Identification of factors for improved ethylene production via the ethylene forming enzyme in chemostat cultures of Saccharomyces cerevisiae
Journal article, 2013
Biotechnological production of the traditional petrochemical ethylene is presently being explored using yeasts as well as bacteria. In this study we quantify the specific ethylene production levels at different conditions in continuous (chemostat) cultivation of Saccharomyces cerevisae expressing the ethylene forming enzyme (EFE) from Pseudomonas syringae.
Our study shows that oxygen availability is an important factor for the ethylene formation. Maintaining a high percentage dissolved oxygen in the cultivation was found to be necessary to achieve maximal ethylene productivity. Even at oxygen levels high enough to sustain respiratory metabolism the ethylene formation was restricted. Oxygen was also important for sustaining a high respiratory rate and to re-oxidize the surplus of NADH that accompanies ethylene formation. By employing three different nitrogen sources we further found that the nitrogen source available can both improve and impair the ethylene productivity.

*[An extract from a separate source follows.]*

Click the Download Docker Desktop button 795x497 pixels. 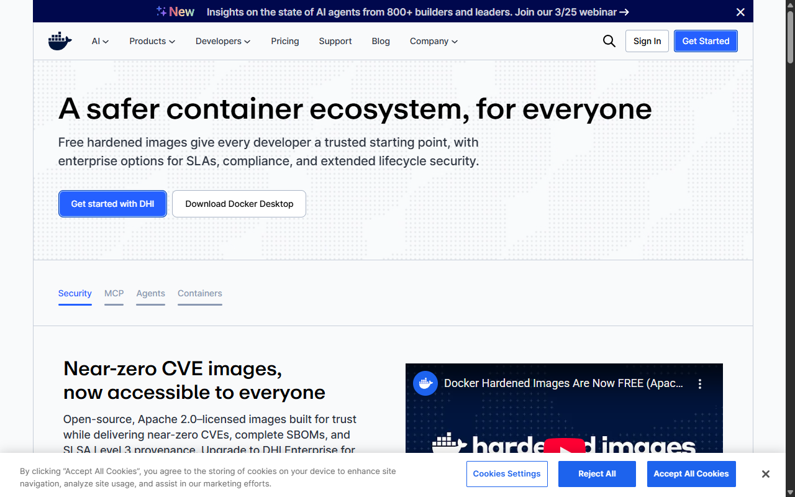click(239, 204)
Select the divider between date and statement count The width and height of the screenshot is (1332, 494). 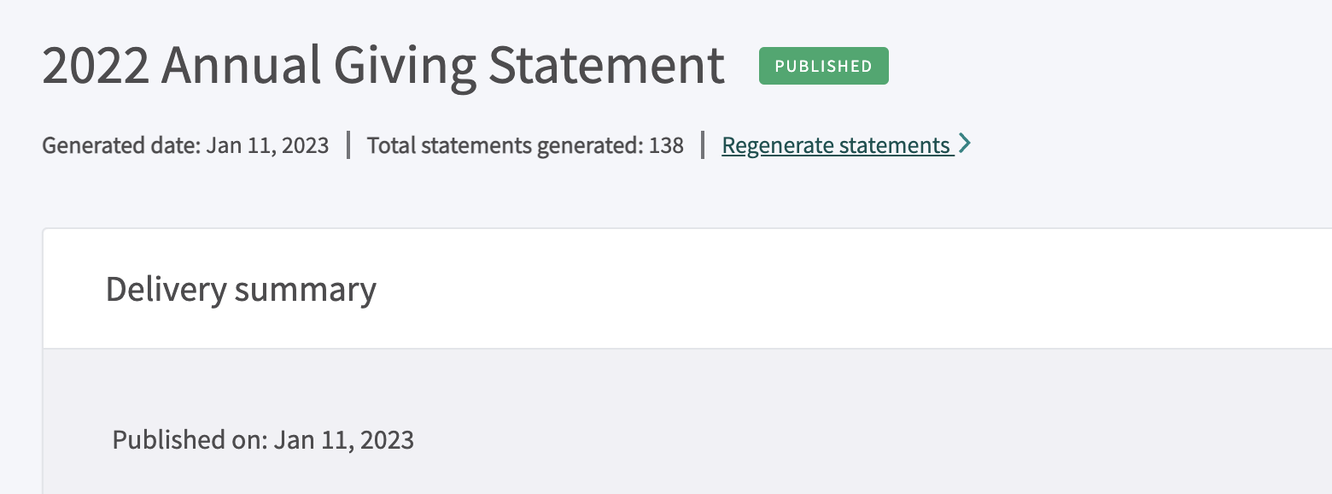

Contrary to findings in batch cultures, using glutamate did not give a significant increase in specific ethylene production levels compared to the reference condition with ammonia, whereas a combination of glutamate and arginine resulted in a strongly diminished specific ethylene production. Furthermore, from cultivations at different dilution rates the ethylene formation was found to be coupled to growth rate.
To optimize the ethylene productivity in S. cerevisiae expressing a bacterial ethylene forming enzyme, controlling the oxygen availability and growth rate as well as employing an ideal nitrogen source is of importance. The effects of these factors as studied here provide a basis for an optimized process for ethylene production in S. cerevisiae.